For Abdalla, theatre is not simply an aesthetic device—it is a methodology. She appropriates theatrical codes, staging, gesture, costume, and character, to confront themes that range from folklore and mythology to gender, social conditioning, and psychology. The stage becomes a safe distance from which she can interrogate the social world she inhabits.

Her compositions oscillate between the abstract and the poetic, often charged with a quiet drama or underlying melancholy. Characters emerge as alter egos, each embodying a different vector of the artist’s persona. They are frequently placed in tight, domestic settings, rooms that feel both familiar and unsettling where vulnerability is exposed rather than concealed. These interiors operate like emotional chambers, amplifying tension and introspection.


One of the most compelling aspects of Abdalla’s visual language is her use of animals. Roosters, pigs, and other creatures populate her canvases and sculptural environments, standing in for distinctly human traits, pride, shame, aggression, innocence. Through them, she humanises instinct while simultaneously revealing its absurdity. The animal becomes a mirror, reflecting both societal archetypes and private anxieties.


Abandoned landscapes also recur in her work, tapping into darker, more introspective themes. These spaces bare, muted, suspended in time suggest psychological terrains rather than geographical ones. They are sites of confrontation, where memory and fantasy collide.

Abdalla’s process is inseparable from performance. Painting, for her, is a bodily act. She applies dense layers of oil and acrylic with her fingertips, tracing the contours of her own figure with gestural charcoal smears. The canvas becomes an extension of her physical presence; the act of making is itself a continuation of the staged narrative.


This tactile, almost ritualistic engagement with materials intensifies the emotional register of the work.
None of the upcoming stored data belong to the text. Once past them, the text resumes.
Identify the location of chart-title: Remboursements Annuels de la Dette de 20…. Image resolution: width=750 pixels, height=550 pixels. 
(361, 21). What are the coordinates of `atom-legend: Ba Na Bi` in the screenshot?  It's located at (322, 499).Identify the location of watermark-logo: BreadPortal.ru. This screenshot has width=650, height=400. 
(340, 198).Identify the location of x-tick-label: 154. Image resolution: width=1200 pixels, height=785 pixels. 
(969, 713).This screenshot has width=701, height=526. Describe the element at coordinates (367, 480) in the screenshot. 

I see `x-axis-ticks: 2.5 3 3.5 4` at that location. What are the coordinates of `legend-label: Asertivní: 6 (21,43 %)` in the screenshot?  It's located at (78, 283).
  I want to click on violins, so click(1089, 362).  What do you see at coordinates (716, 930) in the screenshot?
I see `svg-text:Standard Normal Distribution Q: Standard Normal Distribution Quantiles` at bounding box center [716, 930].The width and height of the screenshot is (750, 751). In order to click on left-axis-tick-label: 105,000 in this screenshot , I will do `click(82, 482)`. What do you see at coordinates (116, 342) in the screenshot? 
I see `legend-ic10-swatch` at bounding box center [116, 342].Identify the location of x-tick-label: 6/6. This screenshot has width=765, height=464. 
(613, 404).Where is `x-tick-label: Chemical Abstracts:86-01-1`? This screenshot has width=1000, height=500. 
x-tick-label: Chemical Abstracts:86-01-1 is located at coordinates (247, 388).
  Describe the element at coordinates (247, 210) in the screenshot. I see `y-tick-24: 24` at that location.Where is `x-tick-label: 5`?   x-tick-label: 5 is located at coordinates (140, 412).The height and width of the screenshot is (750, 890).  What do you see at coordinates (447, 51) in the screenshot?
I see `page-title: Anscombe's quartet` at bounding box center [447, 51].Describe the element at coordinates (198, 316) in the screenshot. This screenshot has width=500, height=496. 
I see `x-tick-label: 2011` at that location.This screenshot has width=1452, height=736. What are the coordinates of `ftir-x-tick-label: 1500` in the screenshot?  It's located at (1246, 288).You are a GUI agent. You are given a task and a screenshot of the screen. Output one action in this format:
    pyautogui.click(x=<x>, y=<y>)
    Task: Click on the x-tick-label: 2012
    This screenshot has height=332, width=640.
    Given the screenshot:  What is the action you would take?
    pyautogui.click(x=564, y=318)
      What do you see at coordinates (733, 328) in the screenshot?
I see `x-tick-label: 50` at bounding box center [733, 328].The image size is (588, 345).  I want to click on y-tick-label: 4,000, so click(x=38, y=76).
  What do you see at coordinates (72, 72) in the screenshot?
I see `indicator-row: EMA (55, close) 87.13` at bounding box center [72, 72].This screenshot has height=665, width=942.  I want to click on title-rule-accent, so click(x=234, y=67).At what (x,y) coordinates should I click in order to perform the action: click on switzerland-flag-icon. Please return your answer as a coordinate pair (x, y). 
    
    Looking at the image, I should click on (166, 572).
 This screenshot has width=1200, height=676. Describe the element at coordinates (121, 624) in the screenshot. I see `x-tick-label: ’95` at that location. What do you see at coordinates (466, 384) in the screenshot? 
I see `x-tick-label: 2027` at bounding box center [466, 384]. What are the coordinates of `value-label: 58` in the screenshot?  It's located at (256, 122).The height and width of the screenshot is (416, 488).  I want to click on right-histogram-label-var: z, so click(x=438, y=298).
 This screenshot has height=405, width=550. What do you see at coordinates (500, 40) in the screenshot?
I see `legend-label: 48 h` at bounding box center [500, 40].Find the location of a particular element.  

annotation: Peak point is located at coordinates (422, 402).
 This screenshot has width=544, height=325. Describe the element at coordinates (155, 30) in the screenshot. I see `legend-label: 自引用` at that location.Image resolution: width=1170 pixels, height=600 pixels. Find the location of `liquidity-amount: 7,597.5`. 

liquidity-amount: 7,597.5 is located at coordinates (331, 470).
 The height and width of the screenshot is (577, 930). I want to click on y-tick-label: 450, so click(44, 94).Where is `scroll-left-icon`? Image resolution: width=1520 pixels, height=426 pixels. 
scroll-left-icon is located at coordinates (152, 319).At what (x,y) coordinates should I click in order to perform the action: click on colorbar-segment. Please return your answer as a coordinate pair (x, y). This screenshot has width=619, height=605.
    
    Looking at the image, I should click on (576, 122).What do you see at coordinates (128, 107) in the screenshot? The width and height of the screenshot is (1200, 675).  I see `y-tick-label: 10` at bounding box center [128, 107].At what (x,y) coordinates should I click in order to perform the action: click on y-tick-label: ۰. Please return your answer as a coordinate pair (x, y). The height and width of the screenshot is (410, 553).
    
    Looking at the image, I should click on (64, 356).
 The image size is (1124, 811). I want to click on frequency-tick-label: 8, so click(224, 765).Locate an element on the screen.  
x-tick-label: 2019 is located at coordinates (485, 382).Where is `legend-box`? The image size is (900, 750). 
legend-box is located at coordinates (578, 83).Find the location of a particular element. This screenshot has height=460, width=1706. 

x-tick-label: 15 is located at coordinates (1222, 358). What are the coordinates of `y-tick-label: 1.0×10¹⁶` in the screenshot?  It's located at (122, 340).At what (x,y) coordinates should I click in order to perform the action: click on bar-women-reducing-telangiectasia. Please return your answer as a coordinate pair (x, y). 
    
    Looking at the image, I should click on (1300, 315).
The surfaces feel laboured, layered, insistent like memories that refuse to fade.

Drawing inspiration from storytelling traditions across cultures, Abdalla intentionally blurs the boundaries between Eastern and Western perspectives. Folklore from the Gulf coexists with universal archetypes; personal memory intersects with collective mythology. The result is a surreal visual language that challenges fixed notions of identity and belonging.


In doing so, Abdalla situates her practice within broader global conversations around gender roles, mental health, and social constructs yet she does so without didacticism. Instead, she invites the viewer into a space of ambiguity, where meaning is not imposed but felt.


At its core, Maitha Abdalla’s practice is an ongoing exploration of the self. Each character she creates is a fragment an aspect of her psyche externalised and examined under the theatrical spotlight. Each setting becomes a psychological landscape where vulnerability, conditioning, and desire are quietly negotiated.


In an ever-changing world grappling with questions of identity and belonging, Abdalla’s work feels both timely and timeless. It reminds us that the most compelling dramas are often the internal ones and that sometimes, the only way to confront them is to step onto the stage.